The Durbin-Watson test, introduced by J. Durbin and G. S. Watson in 1950 (see reference 1) is used to test for autocorrelation in time series data. More accurately, the test assumes the following underlying model: our response $y$ is a linear combination of the features in $\mathbf{X}$, i.e. $y = \mathbf{X}\beta + \epsilon$, and the errors come from a stationary Markov process

\begin{aligned} \epsilon_t = \rho \epsilon_{t-1} + u_t, \quad t = \dots, -1, 0, 1, \dots, \end{aligned}

where $|\rho| < 1$ and $u_t \sim \mathcal{N}(0, \sigma^2)$, and is independent of $\epsilon_{t-1}, \epsilon_{t-2}, \dots$ and $u_{t-1}, u_{t-2}, \dots$. (Sometimes this is worded as the errors coming from an AR(1) process.)

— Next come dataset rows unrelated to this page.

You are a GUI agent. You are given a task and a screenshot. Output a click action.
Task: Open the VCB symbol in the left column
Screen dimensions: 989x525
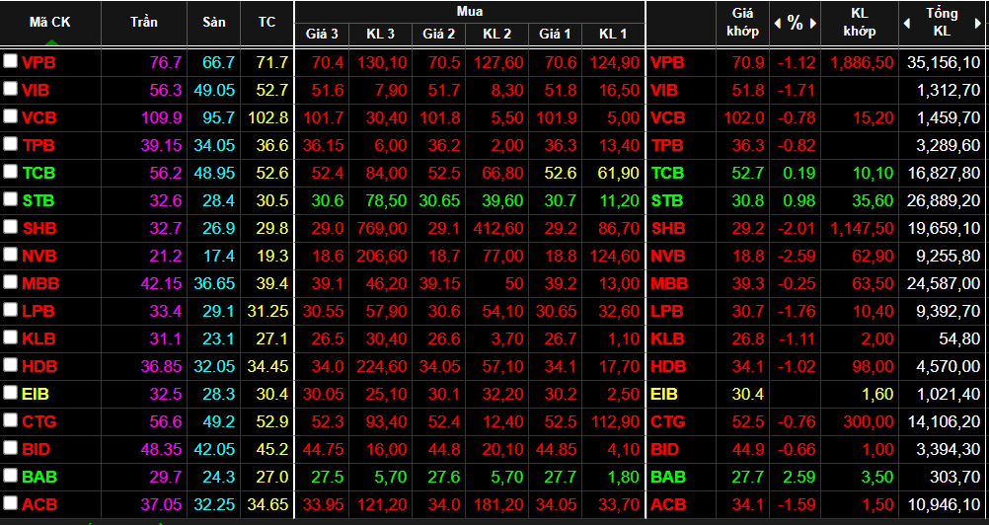pyautogui.click(x=39, y=117)
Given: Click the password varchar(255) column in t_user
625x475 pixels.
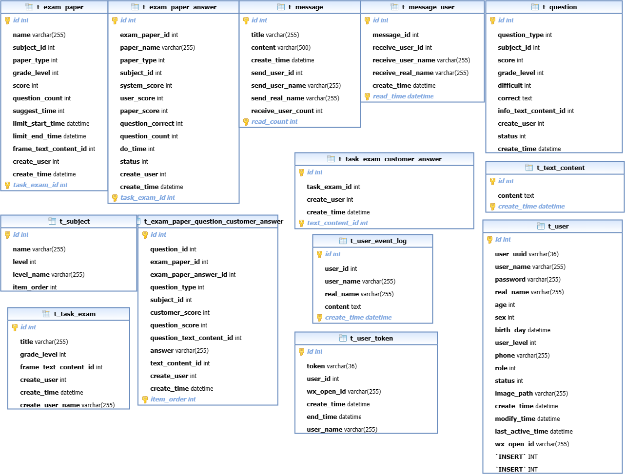Looking at the screenshot, I should click(527, 280).
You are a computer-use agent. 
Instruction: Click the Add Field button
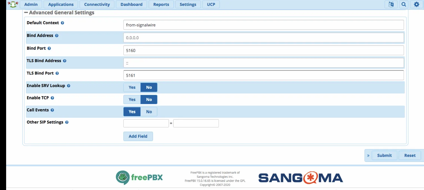[138, 136]
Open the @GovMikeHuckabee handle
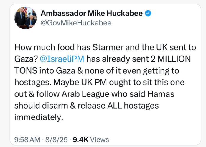 point(76,23)
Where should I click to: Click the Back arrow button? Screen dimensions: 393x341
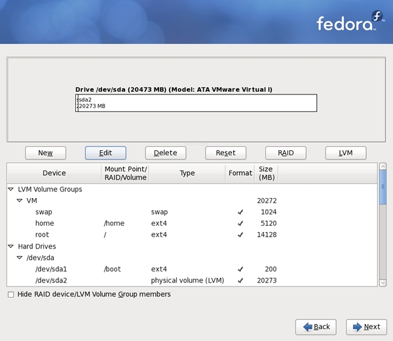[316, 327]
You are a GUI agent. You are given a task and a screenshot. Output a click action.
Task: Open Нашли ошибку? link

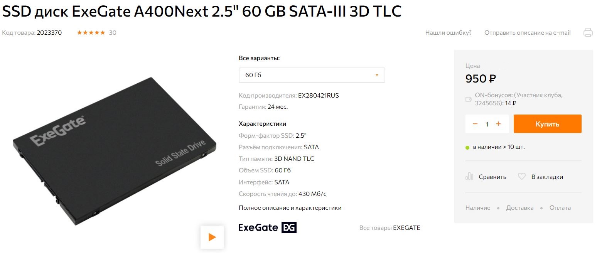click(x=448, y=33)
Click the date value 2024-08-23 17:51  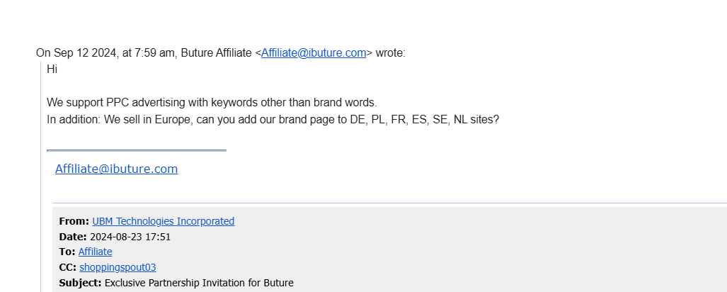click(x=130, y=237)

The null hypothesis is that $H_0: \; \rho = 0$. The alternative hypothesis is typically one-sided, and more often than not, the alternative is $H_A: \; \rho > 0$. This is because positive autocorrelation is much more common than negative autocorrelation in time series data.

Assume that we have data $(x_t, y_t)$ for times $t = 1, \dots, T$. (Here, $x_t$ refers to the $t$th row of the design matrix $\mathbf{X}$. The Durbin-Watson statistic is defined as

\begin{aligned} d = \dfrac{\sum_{t=2}^T (e_t - e_{t-1})^2}{\sum_{t=1}^T e_t^2}, \end{aligned}

where $e_t$ denotes the $t$th residual obtained from linear regression (i.e. run linear regression of $y$ on $\mathbf{X}$, get predictions $\hat{y}$, then $e_t = y_t - \hat{y}_t$).

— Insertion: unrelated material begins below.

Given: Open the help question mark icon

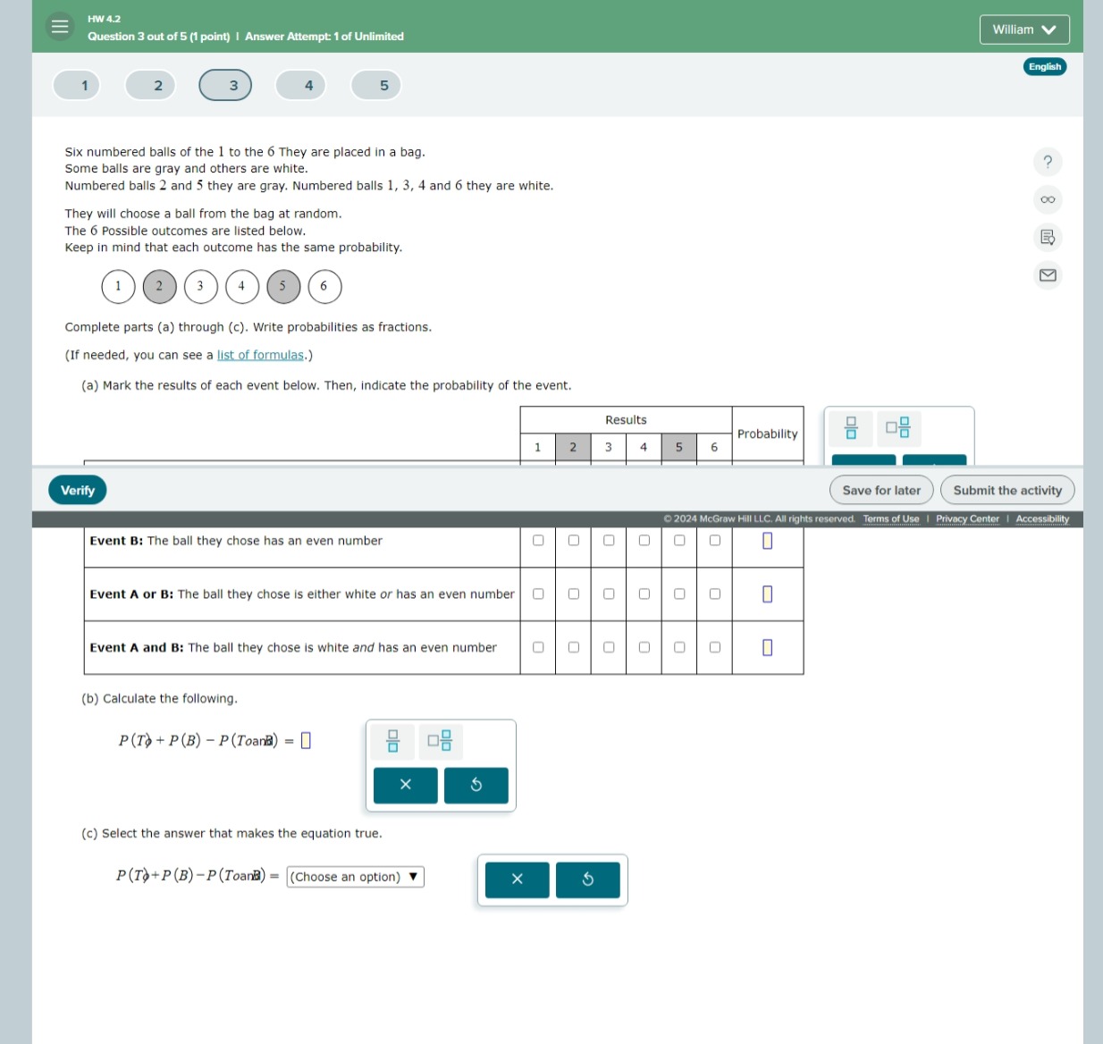Looking at the screenshot, I should point(1047,162).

It can be proven fairly easily that we must have $0 \leq d \leq 4$. If the null hypothesis is false (and there is positive autocorrelation in the data, i.e. $\rho > 0$), then we would expect the denominator of $d$ to be small. Hence, we would reject the null hypothesis if $d$ is close to 0. Conversely, if there is negative autocorrelation in the data, we would expect $d$ to be large (close to 4).

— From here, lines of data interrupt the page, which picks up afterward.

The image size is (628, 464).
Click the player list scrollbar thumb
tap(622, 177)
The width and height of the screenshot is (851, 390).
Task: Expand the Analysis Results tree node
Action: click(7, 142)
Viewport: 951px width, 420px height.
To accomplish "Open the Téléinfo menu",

If there is no autocorrelation, $d \approx 2$. The heuristic explanation for this is that when you expand the numerator, the cross-terms are roughly zero in expectation and so don’t contribute to the numerator.

The cutoffs for the Durbin-Watson test (i.e. thresholds for rejection) depend on the design matrix $X$, as well as the level of significance, the number of observations and the number of features. To avoid the dependence $X$, upper and lower bounds were established for these cutoffs instead.

References:

1. Durbin, J., and Watson, G. S. Testing for Serial Correlation in Least Squares Regression: I.
2. Durbin-Watson Significance Tables.